### Pagina
Het hof heeft het vonnis van de politierechter bevestigd, maar met enkele aanvullingen en verbeteringen. Het hof heeft een bewijsmiddel dat door de politierechter was gebruikt, aangepast door bepaalde zinnen weg te laten. Tevens heeft het hof de strafmotivering aangevuld met een uittreksel uit de Justitiële Documentatie van de verdachte, gedateerd 29 april 2019. Het hof heeft ook artikel 63 van het Wetboek van Strafrecht toegevoegd aan de toepasselijke wettelijke voorschriften.

De beslissing van het hof was om het vonnis waarvan beroep te bevestigen, met inachtneming van de aangebrachte aanvullingen en verbeteringen. Het arrest is uitgesproken op de openbare terechtzitting van het gerechtshof en is ondertekend door de griffier, terwijl twee van de rechters buiten staat waren om het arrest mede te ondertekenen.

Uitspraak

afdeling strafrecht
parketnummer: 23-000086-18
datum uitspraak: 29 mei 2019
TEGENSPRAAK (gemachtigd raadsman)

### Opdrachten
1 - Welke datum draagt volgens de hofuitspraak het uittreksel uit de Justitiële Documentatie waarmee het hof de strafmotivering heeft aangevuld?
2 - Zet de hofuitspraak voort vanaf de laatste regel die er staat.
De data zijn afkomstig uit een andere bron dan de hofuitspraak.

### Datafragment
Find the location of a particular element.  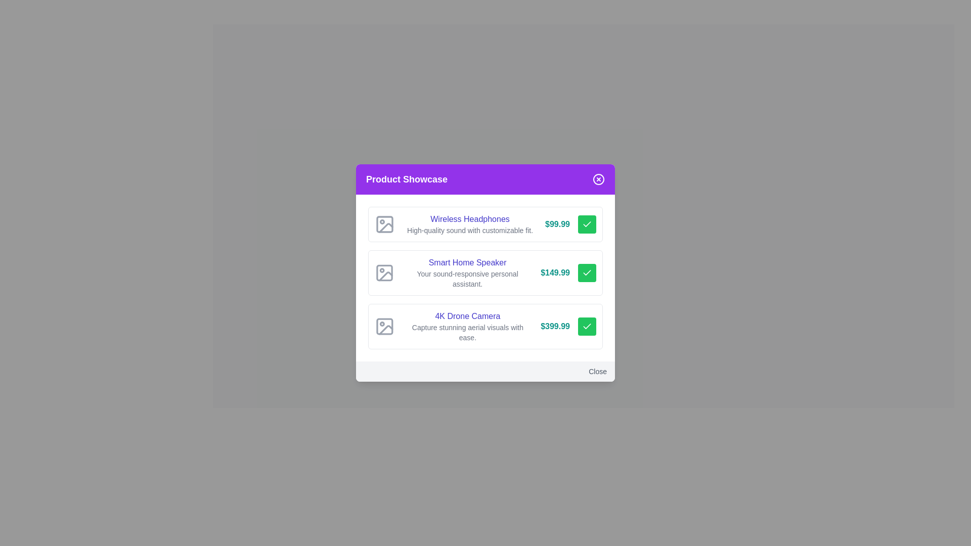

the interactive button with the icon associated with the 'Smart Home Speaker' is located at coordinates (587, 273).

### Antwoorden
1 - 29 april 2019

2 -
Arrest van het gerechtshof Amsterdam gewezen op het hoger beroep, ingesteld tegen het vonnis van de politierechter in de rechtbank Noord-Holland van 9 januari 2018 in de strafzaak onder parketnummer 15‑206986-17 tegen
[verdachte],
geboren te [geboorteplaats] op [geboortedag] 1969,
adres: [adres].

Onderzoek van de zaak

Dit arrest is gewezen naar aanleiding van het onderzoek ter terechtzitting in hoger beroep van 16 mei 2019 en, overeenkomstig het bepaalde bij artikel 422, tweede lid, van het Wetboek van Strafvordering, naar aanleiding van het onderzoek ter terechtzitting in eerste aanleg.
De verdachte heeft hoger beroep ingesteld tegen voormeld vonnis.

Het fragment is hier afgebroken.